Incidentally, coconut oil makes a great substitute for lard.  I made tamales with it recently and they turned out well ... especially for my first time.


----------



## nappi (Jan 23, 2009)

Katie E said:


> I make our refried beans.  I cook my pinto beans with onions, garlic, bay leaf, and serrano chiles.  Cover them with water and cook until the beans begin to wrinkle, then I add some bacon grease and cook until the beans are soft and stir in salt to my liking and the beans are barely moist.  Then I heat some more bacon grease in a skillet and saute some onions and garlic until tender.  Once the onion and garlic are done, I add one large tomato, seeded, and chopped.
> 
> To incorporate the the onion-garlic-tomato mixture to the beans, I scoop a spoonful of the beans into the mixture and mash everything to a paste.  Then I add that back to the beans and stir until well mixed.
> 
> ...



i tried to make some the other day to go w/ my nachos 
but they taste good

 ill have to try this recipie


----------



## Lefty7887 (Jan 23, 2009)

I was watching Viva Daisy a new Latin cooking show on food network and last week she made these that looked great and were on the healthy side.

New Style Refried Beans (Frijoles Refritos Estilo Nuevo) Recipe : Daisy Martinez : Food Network

I have not made these but will in the future.


----------



## Leolady (Jan 23, 2009)

Katie E said:


> I make our refried beans. I cook my pinto beans with onions, garlic, bay leaf, and serrano chiles.
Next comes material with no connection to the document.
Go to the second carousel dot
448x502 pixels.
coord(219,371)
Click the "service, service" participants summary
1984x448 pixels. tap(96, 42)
Cover them with water and cook until the beans begin to wrinkle, then I add some bacon grease and cook until the beans are soft and stir in salt to my liking and the beans are barely moist. Then I heat some more bacon grease in a skillet and saute some onions and garlic until tender. Once the onion and garlic are done, I add one large tomato, seeded, and chopped.
> 
> To incorporate the the onion-garlic-tomato mixture to the beans, I scoop a spoonful of the beans into the mixture and mash everything to a paste. Then I add that back to the beans and stir until well mixed.
> 
> ...


 
Did you work at the same Mexican restaurant I did?


----------



## Katie H (Jan 23, 2009)

Nope.  Never worked in a restaurant.


----------



## vyapti (Jan 23, 2009)

OK, I made them the same way:  beans, onions, garlic, cilantro, jalapeno, lime  and cumin.  This time I added a beer to the cooking water (and added a couple to the cook) and it made all the difference.  The flavors accented the beans, but were still mild.  A pound lasted two days.  I think I'll make more this weekend.


----------



## Chef Munky (Jan 24, 2009)

I make 1 crock pot of refries every week.It's great to have ready ahead of time,very versatile for many recipes.And side dishes.
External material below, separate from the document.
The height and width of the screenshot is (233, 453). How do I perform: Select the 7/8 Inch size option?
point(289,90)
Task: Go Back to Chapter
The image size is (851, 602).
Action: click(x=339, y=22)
I'll start a pot in the late afternoon on the lowest setting.Covered.By morning it's then ready to be finished up,with seasonings and such.

I use a large crock pot to cook them in.The 6 qt Rival.
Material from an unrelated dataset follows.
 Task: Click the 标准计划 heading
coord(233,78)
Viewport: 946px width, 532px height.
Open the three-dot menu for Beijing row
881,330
4 cups Pinto Beans..Washed thoroughly

Add them to the crock.Pour water just past the top of the beans.They will expand as they soak.More water will be needed as they cook.

I keep a pitcher at room temp handy.That helps maintain the crock temp.It won't take as long to bring it back up to the set temperature.

I personally don't add any salt or any other ingredients to the beans during the cooking time.Only after wards.Salt added before the beans are tender will keep the beans hard.

After the beans are fully cooked. Ladle a few spoonfuls into a blender,add just a little of the water from the pot about1/2 cup,per batch. I add about 5 ladles of beans per pitcher.Blend or puree until they are the consistency that you prefer.Add them to a large bowl.Set aside.Then do it again for the next batch.It will take about 4 batches per crock.Don't hold me to that 

On the last batch,from the crock.Drain off the remainder of the water.Reserve 1 cup.Add the pureed beans from the bowl,back to the crock.Set it on low.Stir thoroughly.
I then add all the spices,Chili Powder.Cumin,Salt,Pepper,etc.Warm it all up.

I used to make them the hard way.Watch the stove all day,mash by hand,season to taste.Glad I wised up and found a simple way to make my own.It gets done now 

Good luck.

Munky.


1 large crock pot.

4 cups Pinto Beans

Water.

Blender

Bowl

Imagination


----------